Why Sleep Is the Most Important Exercise You Can Do for Success

Why Sleep Is the Most Important Exercise You Can Do for Success

By Essi Auguste Virtanen

College was this endless marathon of grind. I lived with a belief system that the more I work, the more likely I will succeed. And 24 hours was barely enough time to get everything done, so the less sleep I got, the better. Or so I thought.

I’d work 12-15 hour work days, often seven days a week. My heart rate was at an equivalent level of doing cardio running from a class to work—morning workouts four times a week would have not even been necessary.

It got so bad that at one point I suffered from mid-night, stress-caused panic attacks. I woke up from my sleep catching my breath night after night freaking out whether I forgot a deadline, assignment or messed up a presentation to mention a few instances.

In retrospect, now six months post-graduation, I think it is a miracle I did not burn out.

According to Sleep Foundation’s Sleep in America Poll 2018, only 10 percent of Americans prioritize sleep over other daily responsibilities. The majority of 35 percent polled prioritize fitness and nutrition and 27 percent prioritize work.

According to a 2016 survey published by Staples concluded that 40 percent of office workers in the U.S. and Canada feel burned out.

But research shows more sleep guarantees you more success without sacrificing your overall well-being and happiness.


A 2017 study led by UCLA’s Dr. Itzhak Fried shows how sleep deprivation leads to poorer information processing, translation of visual information, focus and overall cognitive performance.

“We were fascinated to observe how sleep deprivation dampened brain cell activity. Unlike the usual rapid reaction, the neurons responded slowly and fired more weakly, and their transmissions dragged on longer than usual,” said the lead author of the study Yuval Nir of Tel Aviv University.

Therefore, less sleep means less efficient brain functions, and in contrast, more sleep means more fluid thinking and increased overall performance.


Do you love naps? Well, I have more reasons for you to embrace them.

A German study looked into two research groups that were memorizing a set of illustrated cards during a 40-minute period. Then one of the groups took a nap, while the other took a break. Turns out the nap group memorized the second set faster.

Similarly, research proves 60- to 90-minute midday nap to be more effective in boosting brain performance than two shots of espresso, according to Psychology Today.

So instead of getting that double shot to keep you going, take that nap.

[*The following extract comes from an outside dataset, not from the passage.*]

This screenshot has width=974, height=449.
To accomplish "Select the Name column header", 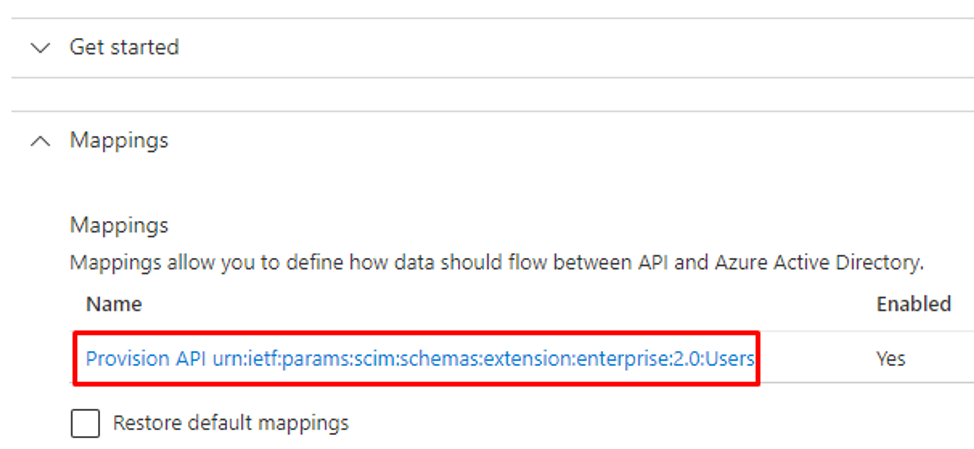I will tap(114, 304).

Regardless of your career path, creative and divergent thinking is essential. Studies show a noticeable decline in creative thinking in a sleep-deprived state.

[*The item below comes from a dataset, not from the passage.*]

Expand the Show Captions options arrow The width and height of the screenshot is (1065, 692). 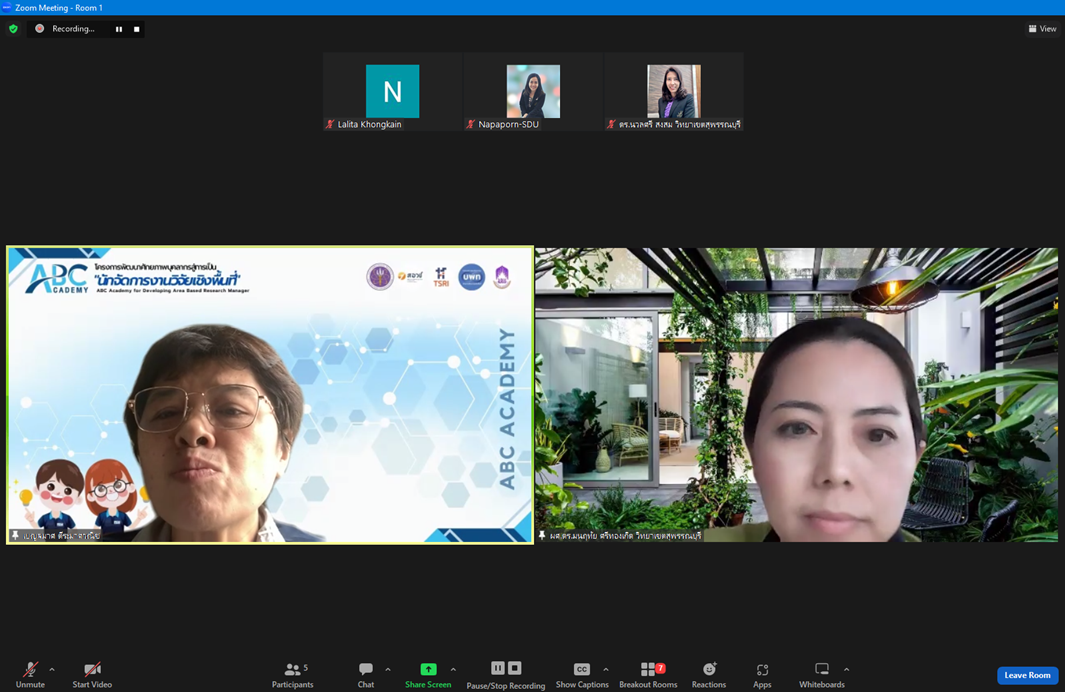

Researcher Ullrich Wagner and his peers gave participants a challenging task about numbers with a hidden secret strategy that would solve it faster. One group was allowed eight hours of sleep, and the other had to remain awake the whole time. The numbers say it all: 60 percent of the sleep group found the hidden strategy comparing to only 23 percent of the group that was awake.

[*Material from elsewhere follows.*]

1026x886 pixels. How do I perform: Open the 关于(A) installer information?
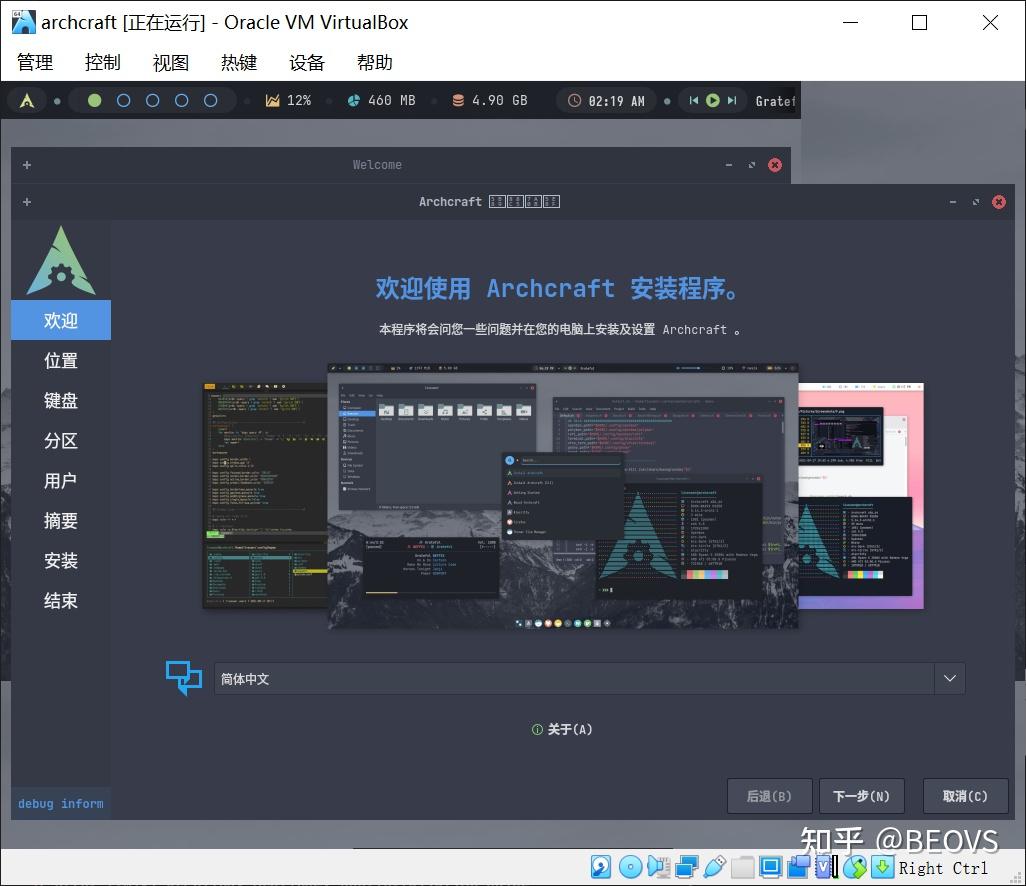[562, 729]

Still thinking of pulling an all-nighter to finish a challenging project? I’d think twice.


Let’s get real. If you don’t have your physical and mental health, then you have nothing.

There are numerous studies out there that prove various health benefits of sleep. Dr. Michael Twery, a sleep expert at the National Institutes of Health, explained its overall importance:

“Sleep affects almost every tissue in our bodies. It affects growth and stress hormones, our immune system, appetite, breathing, blood pressure and cardiovascular health,” Twery said.

Throughout college I always thought sleep deprivation is the price you pay to be successful. That the more time I work, the more success follows. And that’s not true.

Less is more: If you sleep then you will be able to think faster and take less time to accomplish your goals. The more time you spend sleeping, the more productive you´ll be the next day.

So put your head on the pillow, and let the power of sleep do its magic in its wonderful stillness.